Records: Begin
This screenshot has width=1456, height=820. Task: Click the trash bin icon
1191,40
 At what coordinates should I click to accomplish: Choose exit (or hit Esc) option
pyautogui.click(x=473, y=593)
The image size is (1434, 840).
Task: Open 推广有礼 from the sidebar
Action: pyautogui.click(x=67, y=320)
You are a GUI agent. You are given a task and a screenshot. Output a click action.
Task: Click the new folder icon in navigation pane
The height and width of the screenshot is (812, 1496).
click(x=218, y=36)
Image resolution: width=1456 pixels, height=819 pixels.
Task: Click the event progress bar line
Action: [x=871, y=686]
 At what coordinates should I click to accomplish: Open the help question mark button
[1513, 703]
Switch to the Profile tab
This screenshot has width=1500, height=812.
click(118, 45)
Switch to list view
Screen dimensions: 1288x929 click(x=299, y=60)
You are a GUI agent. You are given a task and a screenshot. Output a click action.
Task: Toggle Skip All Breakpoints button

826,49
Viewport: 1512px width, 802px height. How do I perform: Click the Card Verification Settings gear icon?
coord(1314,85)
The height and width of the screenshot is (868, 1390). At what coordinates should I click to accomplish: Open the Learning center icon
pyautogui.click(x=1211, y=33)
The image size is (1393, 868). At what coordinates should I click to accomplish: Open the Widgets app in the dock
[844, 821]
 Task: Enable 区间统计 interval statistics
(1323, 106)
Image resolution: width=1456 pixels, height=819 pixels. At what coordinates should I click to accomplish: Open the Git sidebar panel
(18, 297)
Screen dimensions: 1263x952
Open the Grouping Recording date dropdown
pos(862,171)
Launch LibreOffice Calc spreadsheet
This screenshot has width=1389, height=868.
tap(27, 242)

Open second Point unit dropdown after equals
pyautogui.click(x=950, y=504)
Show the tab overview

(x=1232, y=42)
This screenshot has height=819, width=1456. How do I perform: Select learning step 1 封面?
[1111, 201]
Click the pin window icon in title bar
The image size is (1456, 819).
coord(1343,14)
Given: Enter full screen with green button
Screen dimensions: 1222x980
Records: End
Print exactly the lines between the line with "Open second Point unit dropdown after equals" and the final line of the records above, both included.

Open second Point unit dropdown after equals
pyautogui.click(x=950, y=504)
Show the tab overview

(x=1232, y=42)
This screenshot has height=819, width=1456. How do I perform: Select learning step 1 封面?
[1111, 201]
Click the pin window icon in title bar
The image size is (1456, 819).
coord(1343,14)
Given: Enter full screen with green button
Screen dimensions: 1222x980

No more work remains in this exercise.